» **AUFGABE**
Schreib den Forumsfaden über Taglilien weiter, direkt nach seinem letzten Satz.

-------- TEXTAUSZUG

# Hemerocallis - Taglilien



## Hexe_Mol (24. Juli 2010)

ups, da ist mir doch gerade aufgefallen, dass wir hier gar kein __ taglilien-thema haben, dabei ist die "staude des faulen gärtners" (zitat v. karl foerster) doch als staude für die teichumgebung ideal! 

ich hab hier mal einige fotos diverserver hexen-garten-hemerocallis zusammen gesammelt und würde mich natürlich sehr freuen, auch eure taglilien "kennen zu lernen".


----------



## Hexe_Mol (24. Juli 2010)

*AW: Hemerocallis -  Taglilien*

ein paar hab ich noch 

                                   

jetzt bin ich mal gespannt, was für taglilien ihr so im garten habt, hier blühen noch gar nicht alle.

----------------
-------- VORGEGEBENE DATEN

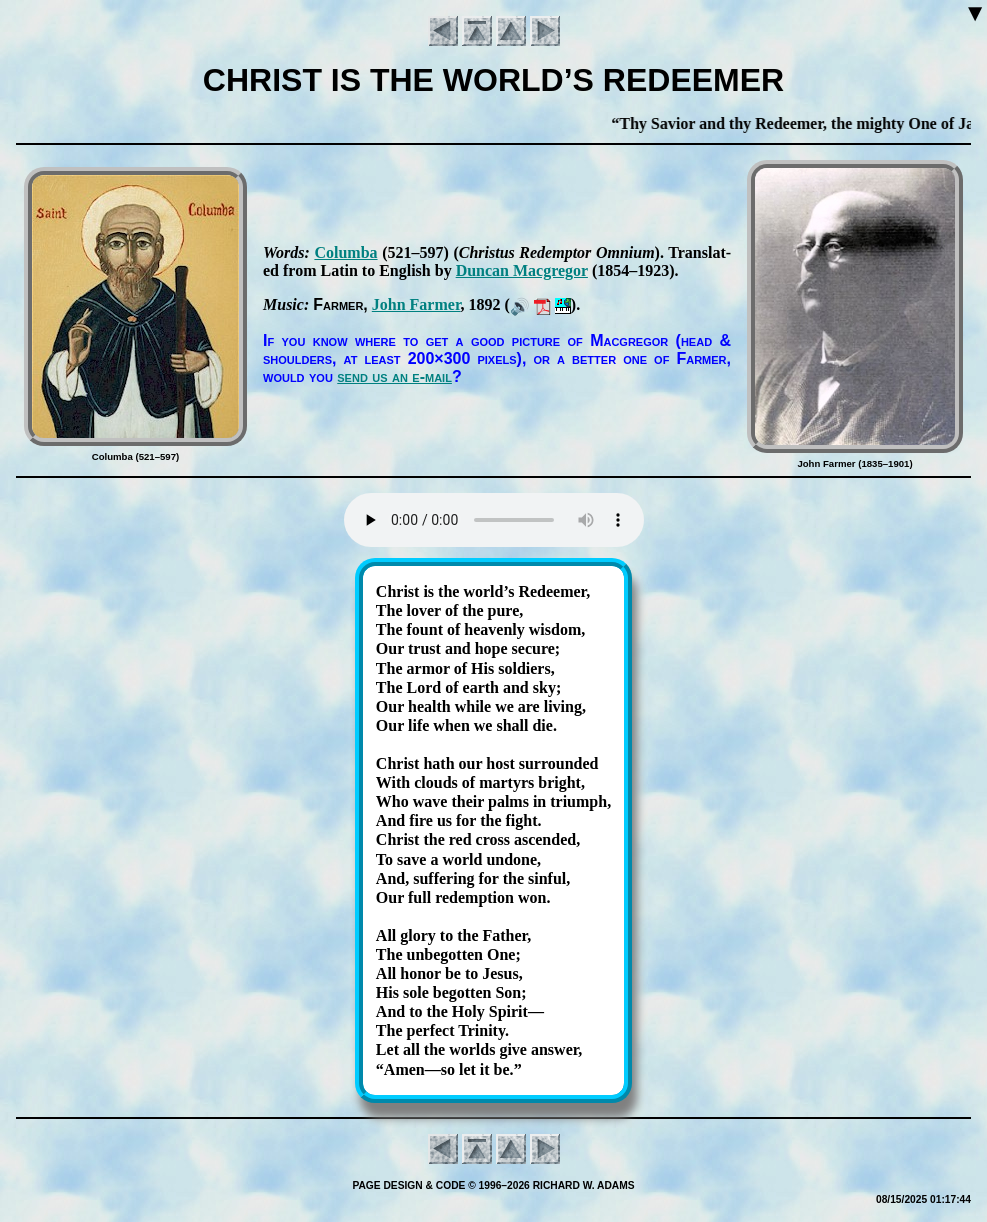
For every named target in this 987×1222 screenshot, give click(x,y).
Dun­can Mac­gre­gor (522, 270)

----------------
-------- VORGEGEBENE DATEN

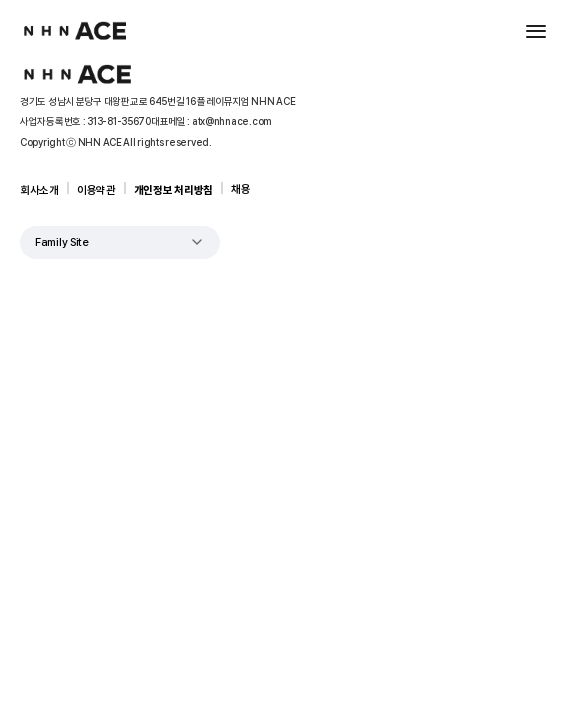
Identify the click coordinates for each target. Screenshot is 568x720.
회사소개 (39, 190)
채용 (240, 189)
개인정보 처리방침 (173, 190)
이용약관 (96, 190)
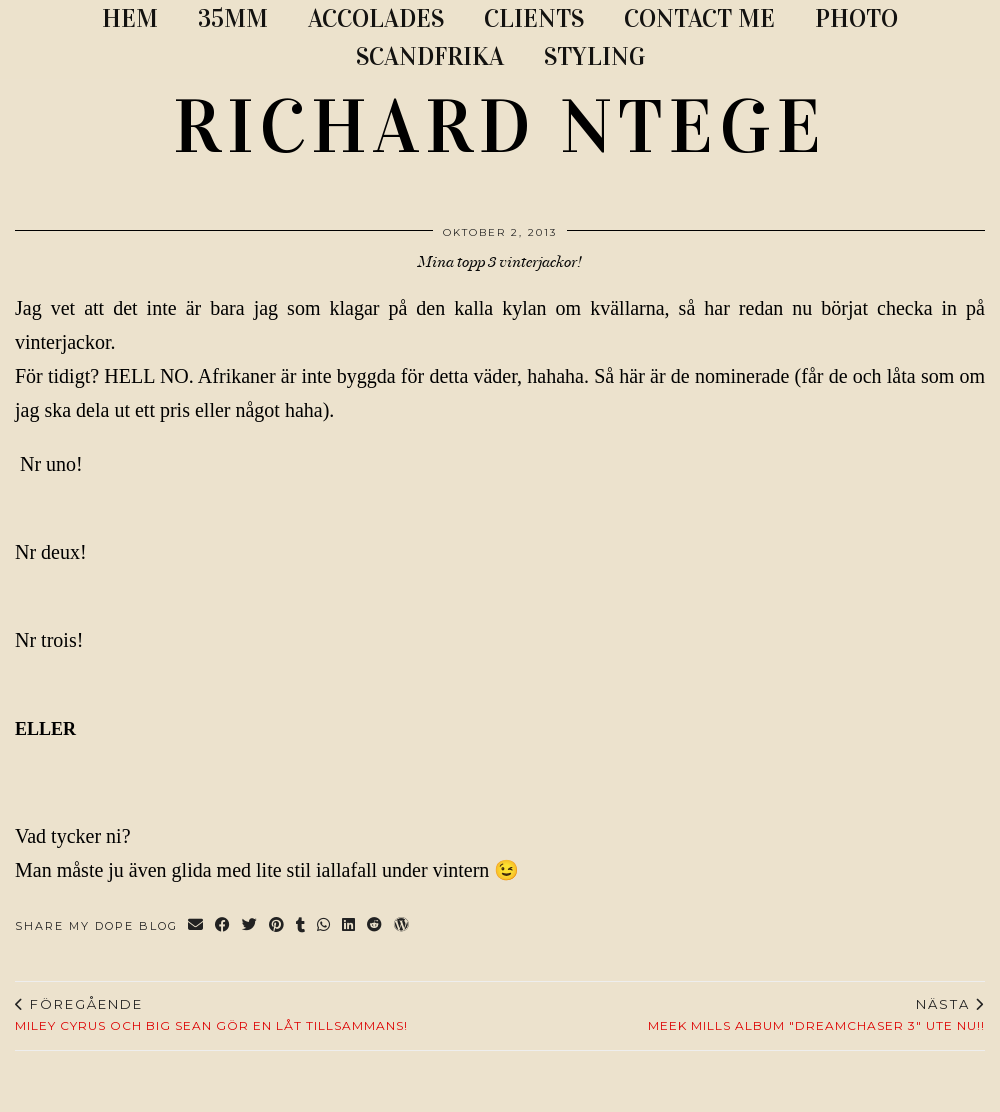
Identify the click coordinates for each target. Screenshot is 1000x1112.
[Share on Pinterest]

----------------

» **ANTWORT**
----------



## Digicat (24. Juli 2010)

*AW: Hemerocallis -  Taglilien*

Servus Anja

Das ist eine hervorragende Idee 

Na pumm, soviele Taglilien-Arten hast du im Garten 

Wunderschön ..... ich glaub ich muß da auch noch nachlegen 

Wollte ja schon oft dort hinfahren nur war es entweder zu heiß oder ich wollte am Teich was weiterbringen  
In diesem Garten sollen 1000 Taglilien wachsen


----------



## cpt.nemo (24. Juli 2010)

*AW: Hemerocallis -  Taglilien*

Hallo Anja,
ich kann nur eins sagen.
WAHNSINN
da kann ich mit meiner natürlich nicht mithalten


----------



## Hexe_Mol (24. Juli 2010)

*AW: Hemerocallis -  Taglilien*






Digicat schrieb:


> ich glaub ich muß da auch noch nachlegen




vorsicht, das kann genauso wie __ hosta und vieles andere zur sucht werden!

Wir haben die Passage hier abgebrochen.